▶ Extract:
The DGT devices were deployed in winter (July 2010), spring (October 2010) and summer (January 2011) at the Santos Shipyard in the same location each time (Figure 1).

The La Niña effect, which began in the spring of 2010 and ended in the autumn of 2011, was characterized by drought and reduced discharge of freshwater through the Patos Lagoon estuary. DGT deployment occurred in two different constant salinity conditions during each seasonal period with an interval of 7 days between each one. The seasonal deployments were initially planned to be conducted during low- and high-salinity water conditions in the estuary. However, the climate conditions in addition to the La Niña effect did not make deployment possible under both salinity conditions.

The total DGT deployment time was two days (48 h) for each hydrological condition. In total, 6 deployments were carried out, two in each seasonal period. Following a conceptual model of the distribution and behavior of dissolved metals vs. salinity in the Patos Lagoon estuary, the range of salinity was classified as low (0-6), intermediate (6-25) or high (above 25).²²

In each deployment period, four devices were attached to a rope fixed on a pier at 0.5 m depth about 10 m from the margin area of the estuary. Water samples were collected daily at the depth of the DGT devices using a Niskin bottle to determine pH (pH meter by Toledo, Model DM), temperature and salinity (conductivity with WTW brand, Model 315i). Water samples were also taken to measure the concentration of SPM, the labile particulate fractions (LPFs) of metals (Cu and Zn), dissolved organic carbon (DOC), and particulate organic carbon (POC).

After 48 h, the DGT devices were removed from the water, washed with ultrapure water, placed individually in plastic bags, and transported under refrigeration to the laboratory. In each period, two DGT devices were randomly selected as control devices, and were not deployed in the water column. Instead, they were transported to the field in clean plastic bags and subsequently returned to the laboratory. The DGT control averages (n = 12) of the method detection limits (3σ) in July and October of 2010 and in January of 2011 were 0.041 µg L^-1 for Cu and 0.12 µg L^-1 for Zn.

Laboratory procedure

Trace metals were eluted from the resin gels (Chelex-100) (gel volume = 0.15 mL) of each DGT device with 1.0 mL of 1 mol L^-1 Suprapur^® (Merck, Germany) nitric acid and kept under refrigeration (4 ºC) until analysis.²⁰

Duplicate water samples (500 mL) were filtered through a 0.45 µm filter membrane of cellulose nitrate (Sartorius, Germany) that had been previously washed in 0.14 mol L^-1 Suprapur^® (Merck, Germany) nitric acid solution and rinsed with ultrapure water for the subsequent simultaneous analysis of SPM and the LPFs (Cu and Zn). After water filtration, the filters with the particulate material were washed with ultrapure water to reduce chlorides and dried in an oven at 60 ºC.^33,34

The filters for the analysis of LPF fractions were leached with 0.1 mol L^-1 Suprapur^® (Merck, Germany) hydrochloric acid for 24 h under continuous shaking at room temperature. The leaching solution was left to rest for 5 h to allow for complete decantation of the solids and was subsequently filtered with a Whatman no. 44 filter. The resulting extracts were transferred to 25 ml volumetric flasks and filled with 0.1 mol L^-1 Suprapur^® (Merck, Germany) hydrochloric acid solution.²⁵

The analysis of DOC was performed according to Spyres et al.³⁵The samples were acidified with hydrochloric acid, which converted all of the inorganic carbon species into carbon dioxide, and then analyzed using a Total Organic Carbon (TOC) Elemental Analyzer (Shimatzu Brand, Model TOC V - Series).

(Rows of pointing data)
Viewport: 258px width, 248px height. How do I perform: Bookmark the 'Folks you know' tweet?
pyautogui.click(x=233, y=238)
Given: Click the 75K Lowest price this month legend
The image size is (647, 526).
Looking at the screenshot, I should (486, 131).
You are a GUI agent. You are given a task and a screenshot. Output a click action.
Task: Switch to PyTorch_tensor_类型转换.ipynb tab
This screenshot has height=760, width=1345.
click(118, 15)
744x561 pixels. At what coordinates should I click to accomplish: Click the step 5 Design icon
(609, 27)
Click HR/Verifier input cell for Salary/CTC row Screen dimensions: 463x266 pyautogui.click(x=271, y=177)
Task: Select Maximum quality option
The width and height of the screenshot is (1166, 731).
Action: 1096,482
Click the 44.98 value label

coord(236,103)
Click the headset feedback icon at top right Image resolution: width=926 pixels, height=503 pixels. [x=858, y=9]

...

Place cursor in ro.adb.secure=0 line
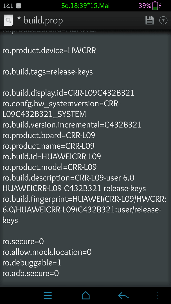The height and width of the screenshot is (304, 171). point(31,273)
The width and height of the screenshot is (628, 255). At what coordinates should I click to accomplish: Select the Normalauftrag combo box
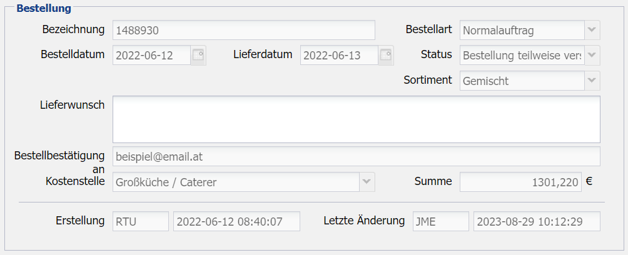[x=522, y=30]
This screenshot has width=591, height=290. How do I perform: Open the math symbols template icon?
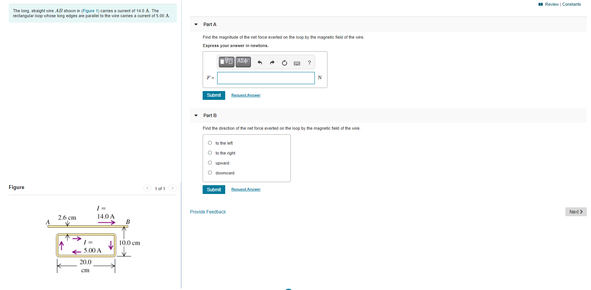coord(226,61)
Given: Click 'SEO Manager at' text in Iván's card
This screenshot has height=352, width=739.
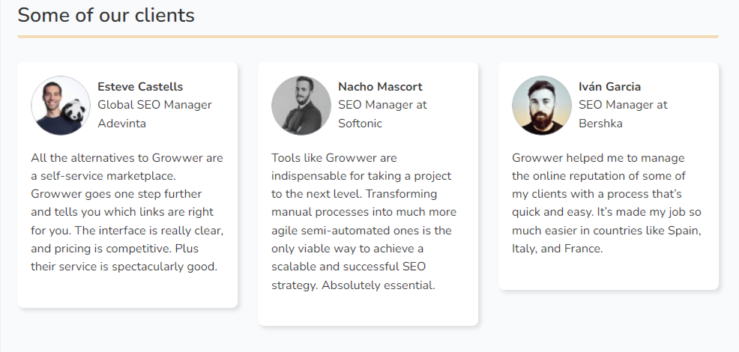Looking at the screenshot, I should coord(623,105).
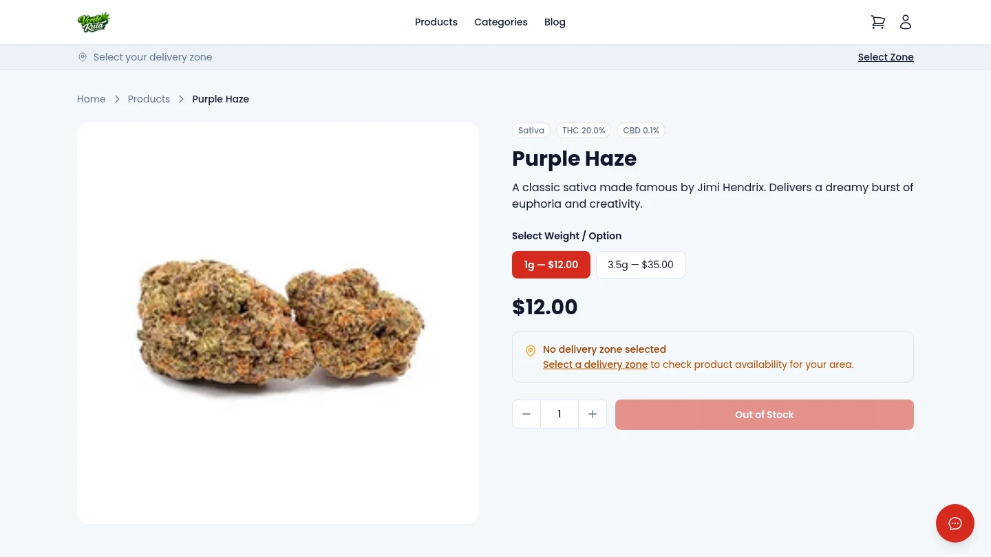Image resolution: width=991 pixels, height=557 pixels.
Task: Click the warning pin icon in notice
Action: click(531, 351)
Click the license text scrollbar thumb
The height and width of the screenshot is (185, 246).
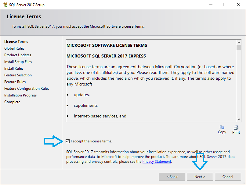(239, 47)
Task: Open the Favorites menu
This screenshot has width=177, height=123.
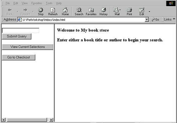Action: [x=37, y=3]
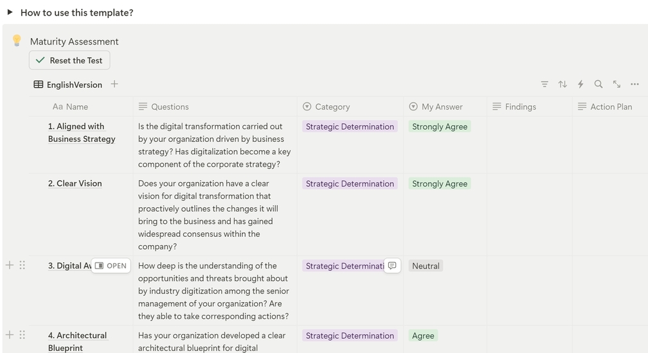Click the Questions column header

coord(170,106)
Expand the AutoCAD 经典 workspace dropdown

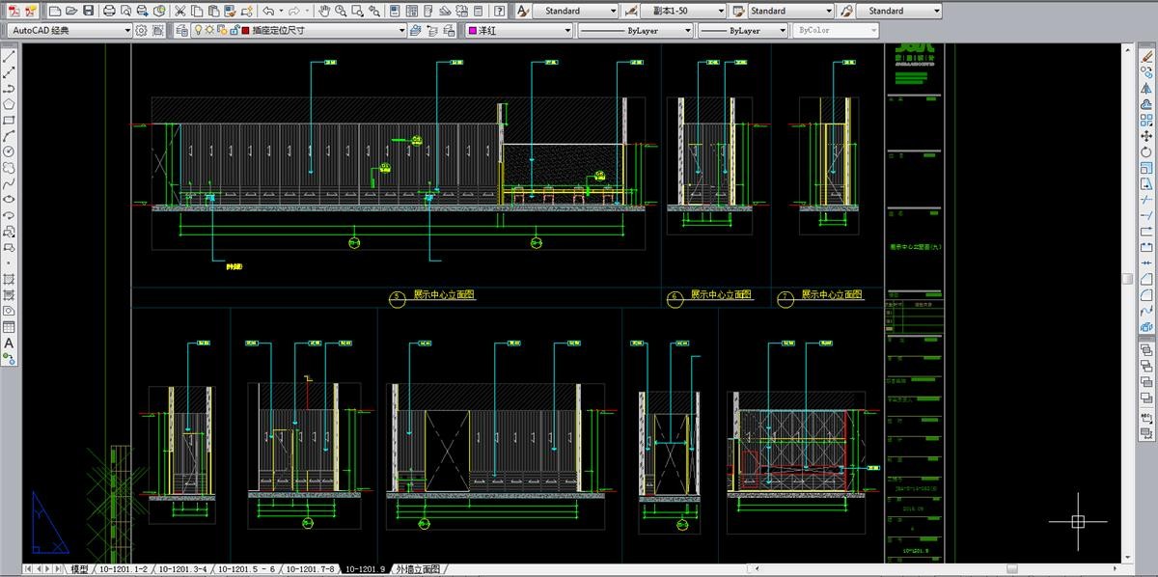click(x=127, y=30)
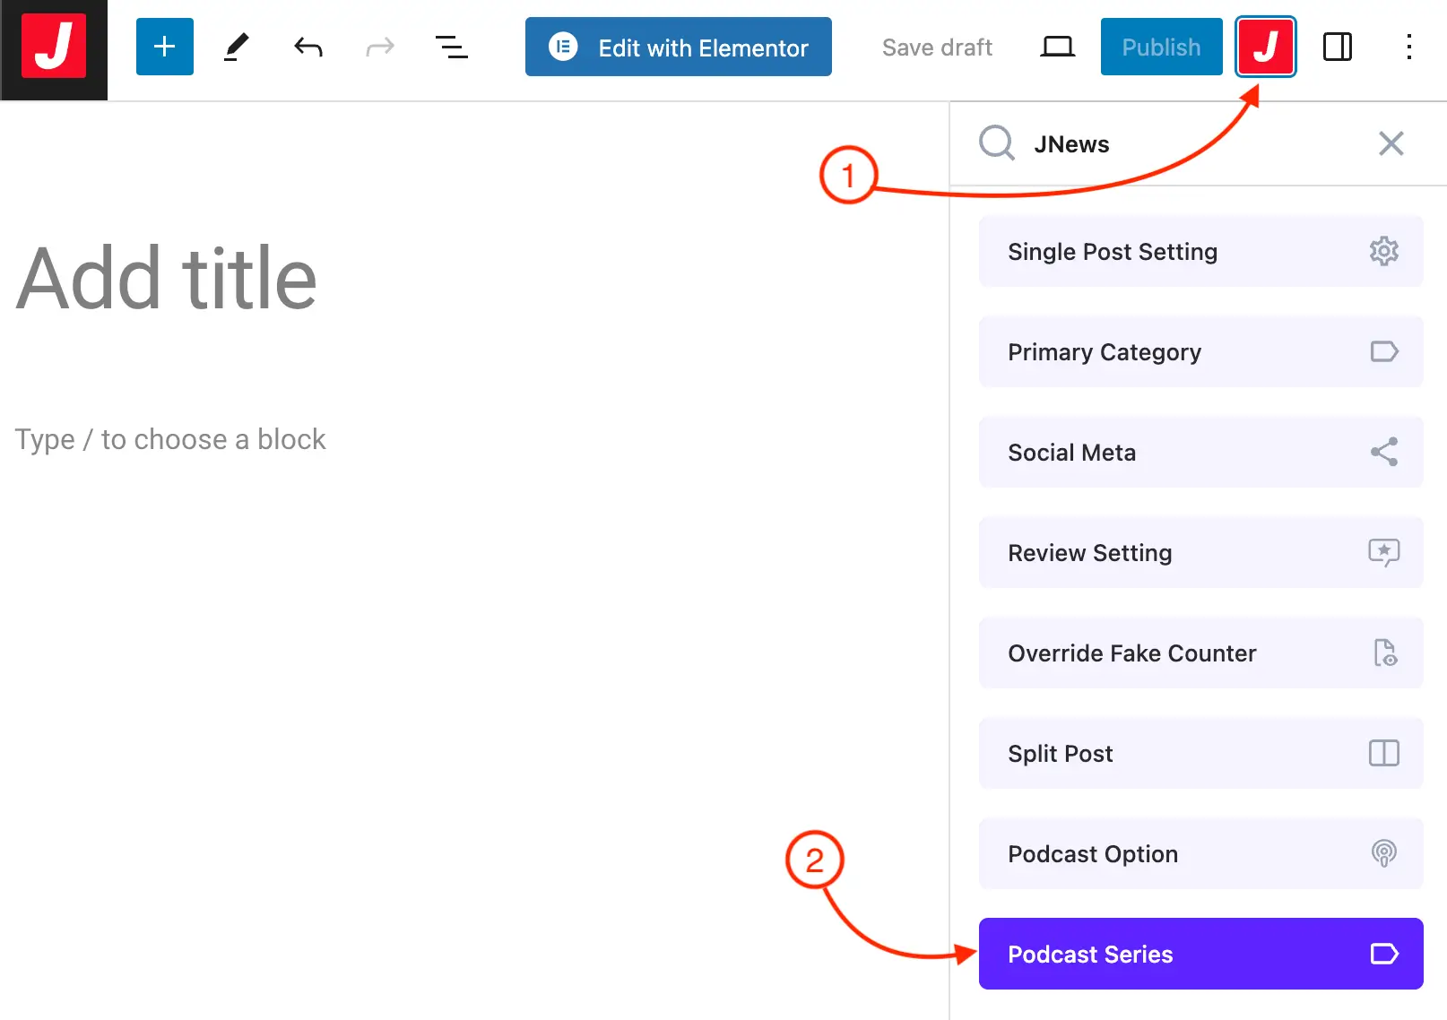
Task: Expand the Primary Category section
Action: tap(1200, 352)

---

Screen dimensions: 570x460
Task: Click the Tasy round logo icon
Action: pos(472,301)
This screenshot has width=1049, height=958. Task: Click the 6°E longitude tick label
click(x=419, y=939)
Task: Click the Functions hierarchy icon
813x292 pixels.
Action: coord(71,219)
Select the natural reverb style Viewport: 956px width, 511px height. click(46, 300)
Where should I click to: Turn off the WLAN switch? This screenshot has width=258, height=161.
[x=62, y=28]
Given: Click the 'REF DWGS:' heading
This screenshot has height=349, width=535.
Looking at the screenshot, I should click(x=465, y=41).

▶ Aim of the task: In the text on DGT deployment, rewrite the stretch from "The filters for" through "V - Series).", replacing "room temperature" with "ambient temperature".

▶ Result of the exercise:
The filters for the analysis of LPF fractions were leached with 0.1 mol L^-1 Suprapur^® (Merck, Germany) hydrochloric acid for 24 h under continuous shaking at ambient temperature. The leaching solution was left to rest for 5 h to allow for complete decantation of the solids and was subsequently filtered with a Whatman no. 44 filter. The resulting extracts were transferred to 25 ml volumetric flasks and filled with 0.1 mol L^-1 Suprapur^® (Merck, Germany) hydrochloric acid solution.²⁵

The analysis of DOC was performed according to Spyres et al.³⁵The samples were acidified with hydrochloric acid, which converted all of the inorganic carbon species into carbon dioxide, and then analyzed using a Total Organic Carbon (TOC) Elemental Analyzer (Shimatzu Brand, Model TOC V - Series).